Les entraves réglementaires des Etats

L'accès aux médicaments peut également être pénalisé par d'autres obstacles que financiers, ainsi que le montre une étude réalisée par Gaelle Krikorian (6) dans le cadre du programme « Recherches en économie de la santé dans les pays du Sud » de l'ANRS. Elle a analysé les politiques de protection de la propriété intellectuelle au Maroc et leur impact sur l'accès aux traitements. Ce pays s'est engagé depuis de nombreuses années dans une politique active visant notamment à favoriser l'accès aux antirétroviraux pour toutes les personnes infectées par le VIH. Parallèlement, en 2004, l'Etat a renforcé sa législation sur la propriété intellectuelle pour se mettre en conformité avec les accords de l'Organisation mondiale du commerce. Cette législation est devenue plus restrictive en 2006 à la suite d'un accord de libre-échange avec les Etats-Unis. « La situation conduit à un véritable paradoxe, explique Gaelle Krikorian. D'un côté, la législation sur la propriété intellectuelle qui a été mise en place conduit à une forte recrudescence des brevets sur les produits pharmaceutiques, entravant de fait la commercialisation de génériques. De l'autre côté, les besoins en médicaments, surtout de deuxième et troisième lignes, s'intensifient. La pression financière qui en résulte menace l'accès aux traitements. Le Maroc est loin d'être un exemple unique. L'adoption d'une législation sur la propriété intellectuelle selon des standards trop stricts provenant de pays du Nord pose problème parce qu'elle n'est pas adaptée aux réalités des pays du Sud en termes de santé publique. »


(1)    A. Diouf, K. Ba-Fall, G. Batista et al. Efficacité à long terme du traitement ARV après onze années de suivi au Sénégal et problématiques actuelles : cohorte ANRS 1215. Atelier Antirétroviraux 1, 30 mars 2010, 5e conférence francophone VIH/sida, Casablanca, Maroc.

* _Extrait de données_
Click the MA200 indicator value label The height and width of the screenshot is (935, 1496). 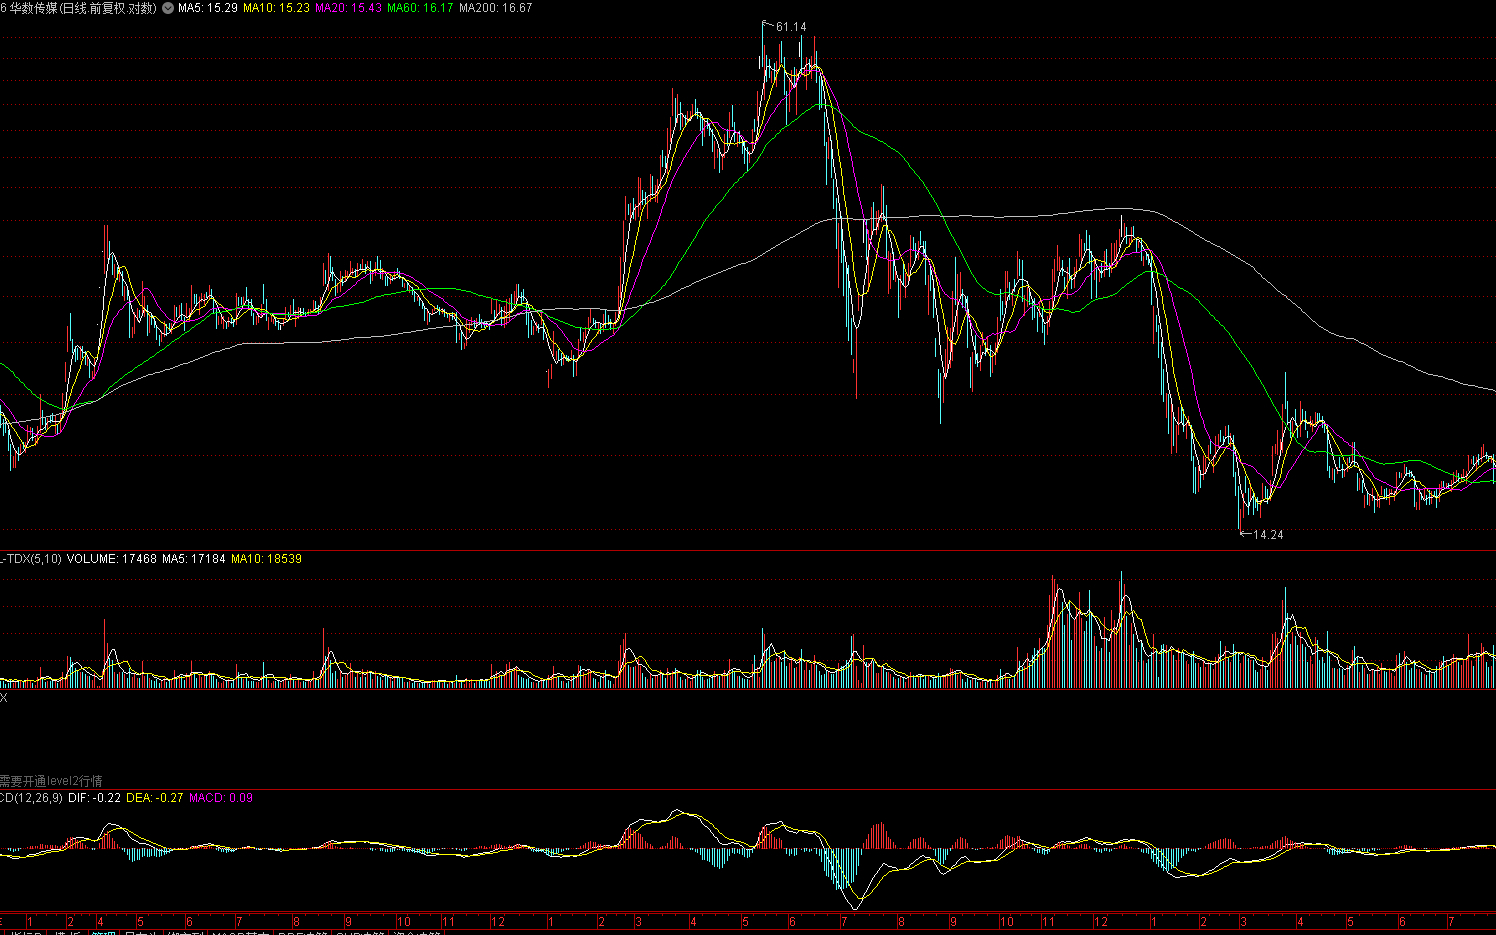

* _Exercices_
(a) Dans le texte sur les entraves réglementaires, réécrivez sous forme de liste plus courte le paragraphe qui commence par « L'accès aux médicaments peut également », en gardant ses faits essentiels.
(b) Recopiez mot pour mot le passage du texte sur les entraves réglementaires, de « (1)    A. Diouf, K. » à « VIH/sida, Casablanca, Maroc. ».
Ce matériel est indépendant du texte.

* _Corrigés_
(a)
- Gaelle Krikorian a mené une étude dans le programme « Recherches en économie de la santé dans les pays du Sud » de l'ANRS. Elle porte sur les politiques de propriété intellectuelle au Maroc et leur impact sur l'accès aux traitements.
- Le Maroc mène depuis longtemps une politique active pour l'accès aux antirétroviraux de toutes les personnes infectées par le VIH.
- En 2004, il a renforcé sa législation sur la propriété intellectuelle pour se conformer aux accords de l'OMC.
- En 2006, cette législation est devenue plus restrictive après un accord de libre-échange avec les États-Unis.
- D'après Gaelle Krikorian, il en résulte un paradoxe. Les brevets pharmaceutiques se multiplient et freinent les génériques, alors que les besoins en médicaments de deuxième et troisième lignes augmentent.
- La pression financière qui en découle menace l'accès aux traitements.
- Le Maroc n'est pas un cas isolé. Des standards trop stricts venus des pays du Nord ne sont pas adaptés aux réalités de santé publique des pays du Sud.

(b)
(1)    A. Diouf, K. Ba-Fall, G. Batista et al. Efficacité à long terme du traitement ARV après onze années de suivi au Sénégal et problématiques actuelles : cohorte ANRS 1215. Atelier Antirétroviraux 1, 30 mars 2010, 5e conférence francophone VIH/sida, Casablanca, Maroc.